→ Problem details
Only a slice of the listing below is wanted. Retype the lines from the one containing "Mogilev.biz (22, 152)" through the one containing "Бытовая техника, электроника (91, 659)", exactly, both ends included.

→ Task data
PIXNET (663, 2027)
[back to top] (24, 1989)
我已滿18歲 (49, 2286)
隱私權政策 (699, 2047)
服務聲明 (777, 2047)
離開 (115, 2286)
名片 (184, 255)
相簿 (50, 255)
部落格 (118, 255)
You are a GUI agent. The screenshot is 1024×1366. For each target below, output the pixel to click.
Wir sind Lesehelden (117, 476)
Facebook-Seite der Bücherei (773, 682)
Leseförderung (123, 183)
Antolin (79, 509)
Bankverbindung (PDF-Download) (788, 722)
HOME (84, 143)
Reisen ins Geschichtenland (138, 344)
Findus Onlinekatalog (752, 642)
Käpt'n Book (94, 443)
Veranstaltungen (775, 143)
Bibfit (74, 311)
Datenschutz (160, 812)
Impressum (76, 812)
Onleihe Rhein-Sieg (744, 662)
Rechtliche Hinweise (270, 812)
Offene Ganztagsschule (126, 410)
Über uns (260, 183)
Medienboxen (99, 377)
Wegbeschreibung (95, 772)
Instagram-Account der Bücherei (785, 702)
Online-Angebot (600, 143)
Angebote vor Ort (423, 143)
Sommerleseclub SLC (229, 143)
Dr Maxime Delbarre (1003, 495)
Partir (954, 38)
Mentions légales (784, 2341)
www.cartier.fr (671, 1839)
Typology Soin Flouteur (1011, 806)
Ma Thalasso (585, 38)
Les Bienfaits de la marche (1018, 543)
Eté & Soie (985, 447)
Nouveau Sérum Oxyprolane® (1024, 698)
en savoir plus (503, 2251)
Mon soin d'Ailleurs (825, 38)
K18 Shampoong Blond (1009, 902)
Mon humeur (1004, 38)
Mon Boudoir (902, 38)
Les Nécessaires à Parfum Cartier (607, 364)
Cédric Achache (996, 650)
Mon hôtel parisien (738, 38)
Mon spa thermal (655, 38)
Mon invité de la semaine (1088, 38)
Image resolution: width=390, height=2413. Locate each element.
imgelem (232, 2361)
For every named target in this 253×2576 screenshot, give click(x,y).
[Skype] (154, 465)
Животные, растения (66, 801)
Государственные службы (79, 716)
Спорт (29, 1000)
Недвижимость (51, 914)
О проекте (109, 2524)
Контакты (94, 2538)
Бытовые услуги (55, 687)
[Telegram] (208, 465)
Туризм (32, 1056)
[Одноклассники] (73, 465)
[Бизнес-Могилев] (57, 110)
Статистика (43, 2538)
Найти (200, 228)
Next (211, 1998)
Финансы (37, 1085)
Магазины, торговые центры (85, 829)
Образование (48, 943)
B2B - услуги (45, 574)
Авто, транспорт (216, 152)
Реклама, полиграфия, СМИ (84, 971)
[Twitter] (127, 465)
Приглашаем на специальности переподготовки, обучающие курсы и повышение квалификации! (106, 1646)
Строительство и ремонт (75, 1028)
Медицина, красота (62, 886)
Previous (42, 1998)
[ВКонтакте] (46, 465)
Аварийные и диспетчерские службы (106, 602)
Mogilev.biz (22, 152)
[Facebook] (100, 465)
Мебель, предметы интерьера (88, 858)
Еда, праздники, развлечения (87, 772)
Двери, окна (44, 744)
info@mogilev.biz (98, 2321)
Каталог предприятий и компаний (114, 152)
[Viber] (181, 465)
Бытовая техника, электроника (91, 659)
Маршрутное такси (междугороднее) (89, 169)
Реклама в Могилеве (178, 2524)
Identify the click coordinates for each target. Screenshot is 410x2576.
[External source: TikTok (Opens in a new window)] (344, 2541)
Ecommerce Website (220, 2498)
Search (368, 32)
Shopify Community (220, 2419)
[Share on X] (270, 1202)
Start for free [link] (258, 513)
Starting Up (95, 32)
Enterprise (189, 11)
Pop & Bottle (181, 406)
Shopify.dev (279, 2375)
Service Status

→ Solution to the exercise
Mogilev.biz (22, 152)
[Facebook] (100, 465)
Мебель, предметы интерьера (88, 858)
Еда, праздники, развлечения (87, 772)
Двери, окна (44, 744)
info@mogilev.biz (98, 2321)
Каталог предприятий и компаний (114, 152)
[Viber] (181, 465)
Бытовая техника, электроника (91, 659)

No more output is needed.